→ Requirement: Below are some records; output all of them exactly.

── Information shown

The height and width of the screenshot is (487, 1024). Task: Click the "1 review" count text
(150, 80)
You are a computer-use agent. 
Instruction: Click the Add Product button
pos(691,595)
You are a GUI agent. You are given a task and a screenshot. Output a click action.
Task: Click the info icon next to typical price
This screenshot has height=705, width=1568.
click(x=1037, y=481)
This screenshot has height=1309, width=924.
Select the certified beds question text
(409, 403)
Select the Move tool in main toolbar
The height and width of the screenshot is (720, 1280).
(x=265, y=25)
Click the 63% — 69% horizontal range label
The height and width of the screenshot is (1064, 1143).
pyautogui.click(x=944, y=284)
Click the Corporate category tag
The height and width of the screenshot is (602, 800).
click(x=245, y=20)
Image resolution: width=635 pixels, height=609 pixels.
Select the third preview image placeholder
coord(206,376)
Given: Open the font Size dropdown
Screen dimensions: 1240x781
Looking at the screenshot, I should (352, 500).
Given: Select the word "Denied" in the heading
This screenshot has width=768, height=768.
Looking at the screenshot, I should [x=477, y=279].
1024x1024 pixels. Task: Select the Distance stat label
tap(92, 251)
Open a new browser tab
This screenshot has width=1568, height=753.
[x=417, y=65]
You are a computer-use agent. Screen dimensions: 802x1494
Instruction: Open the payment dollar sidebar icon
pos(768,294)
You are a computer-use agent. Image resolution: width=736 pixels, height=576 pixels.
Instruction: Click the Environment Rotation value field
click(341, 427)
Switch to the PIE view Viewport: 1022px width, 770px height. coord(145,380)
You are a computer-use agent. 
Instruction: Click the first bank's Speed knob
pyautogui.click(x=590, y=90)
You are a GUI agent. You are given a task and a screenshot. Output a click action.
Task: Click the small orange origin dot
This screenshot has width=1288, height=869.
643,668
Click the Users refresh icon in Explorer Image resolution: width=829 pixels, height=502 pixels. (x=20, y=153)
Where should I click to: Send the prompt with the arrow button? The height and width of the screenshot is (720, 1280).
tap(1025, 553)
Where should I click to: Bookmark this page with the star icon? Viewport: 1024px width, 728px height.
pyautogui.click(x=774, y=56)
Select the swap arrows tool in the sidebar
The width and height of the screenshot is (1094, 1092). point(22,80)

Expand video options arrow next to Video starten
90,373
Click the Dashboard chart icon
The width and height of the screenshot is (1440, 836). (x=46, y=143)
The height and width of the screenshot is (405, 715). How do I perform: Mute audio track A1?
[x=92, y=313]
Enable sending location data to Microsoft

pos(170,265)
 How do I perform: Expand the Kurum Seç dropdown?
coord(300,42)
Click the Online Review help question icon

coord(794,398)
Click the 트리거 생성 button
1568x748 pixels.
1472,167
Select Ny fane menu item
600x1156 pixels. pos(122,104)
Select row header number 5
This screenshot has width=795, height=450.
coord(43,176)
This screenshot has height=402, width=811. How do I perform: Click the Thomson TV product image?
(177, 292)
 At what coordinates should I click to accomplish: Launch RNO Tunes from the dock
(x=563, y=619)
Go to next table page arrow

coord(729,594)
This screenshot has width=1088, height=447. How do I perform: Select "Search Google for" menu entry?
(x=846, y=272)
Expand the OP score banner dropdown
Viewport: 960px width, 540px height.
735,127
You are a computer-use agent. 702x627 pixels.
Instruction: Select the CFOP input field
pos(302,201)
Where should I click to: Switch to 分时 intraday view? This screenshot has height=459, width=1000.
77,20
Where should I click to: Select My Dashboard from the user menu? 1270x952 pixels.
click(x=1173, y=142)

────

→ Answer for this exercise:
The height and width of the screenshot is (487, 1024). Task: Click the "1 review" count text
(150, 80)
You are a computer-use agent. 
Instruction: Click the Add Product button
pos(691,595)
You are a GUI agent. You are given a task and a screenshot. Output a click action.
Task: Click the info icon next to typical price
This screenshot has height=705, width=1568.
click(x=1037, y=481)
This screenshot has height=1309, width=924.
Select the certified beds question text
(409, 403)
Select the Move tool in main toolbar
The height and width of the screenshot is (720, 1280).
(x=265, y=25)
Click the 63% — 69% horizontal range label
The height and width of the screenshot is (1064, 1143).
pyautogui.click(x=944, y=284)
Click the Corporate category tag
The height and width of the screenshot is (602, 800).
click(x=245, y=20)
Image resolution: width=635 pixels, height=609 pixels.
Select the third preview image placeholder
coord(206,376)
Given: Open the font Size dropdown
Screen dimensions: 1240x781
Looking at the screenshot, I should (352, 500).
Given: Select the word "Denied" in the heading
This screenshot has width=768, height=768.
Looking at the screenshot, I should [x=477, y=279].
1024x1024 pixels. Task: Select the Distance stat label
tap(92, 251)
Open a new browser tab
This screenshot has width=1568, height=753.
[x=417, y=65]
You are a computer-use agent. Screen dimensions: 802x1494
Instruction: Open the payment dollar sidebar icon
pos(768,294)
You are a computer-use agent. Image resolution: width=736 pixels, height=576 pixels.
Instruction: Click the Environment Rotation value field
click(341, 427)
Switch to the PIE view Viewport: 1022px width, 770px height. coord(145,380)
You are a computer-use agent. 
Instruction: Click the first bank's Speed knob
pyautogui.click(x=590, y=90)
You are a GUI agent. You are given a task and a screenshot. Output a click action.
Task: Click the small orange origin dot
This screenshot has width=1288, height=869.
643,668
Click the Users refresh icon in Explorer Image resolution: width=829 pixels, height=502 pixels. (x=20, y=153)
Where should I click to: Send the prompt with the arrow button? The height and width of the screenshot is (720, 1280).
tap(1025, 553)
Where should I click to: Bookmark this page with the star icon? Viewport: 1024px width, 728px height.
pyautogui.click(x=774, y=56)
Select the swap arrows tool in the sidebar
The width and height of the screenshot is (1094, 1092). point(22,80)

Expand video options arrow next to Video starten
90,373
Click the Dashboard chart icon
The width and height of the screenshot is (1440, 836). (x=46, y=143)
The height and width of the screenshot is (405, 715). How do I perform: Mute audio track A1?
[x=92, y=313]
Enable sending location data to Microsoft

pos(170,265)
 How do I perform: Expand the Kurum Seç dropdown?
coord(300,42)
Click the Online Review help question icon

coord(794,398)
Click the 트리거 생성 button
1568x748 pixels.
1472,167
Select Ny fane menu item
600x1156 pixels. pos(122,104)
Select row header number 5
This screenshot has width=795, height=450.
coord(43,176)
This screenshot has height=402, width=811. How do I perform: Click the Thomson TV product image?
(177, 292)
 At what coordinates should I click to accomplish: Launch RNO Tunes from the dock
(x=563, y=619)
Go to next table page arrow

coord(729,594)
This screenshot has width=1088, height=447. How do I perform: Select "Search Google for" menu entry?
(x=846, y=272)
Expand the OP score banner dropdown
Viewport: 960px width, 540px height.
735,127
You are a computer-use agent. 702x627 pixels.
Instruction: Select the CFOP input field
pos(302,201)
Where should I click to: Switch to 分时 intraday view? This screenshot has height=459, width=1000.
77,20
Where should I click to: Select My Dashboard from the user menu? 1270x952 pixels.
click(x=1173, y=142)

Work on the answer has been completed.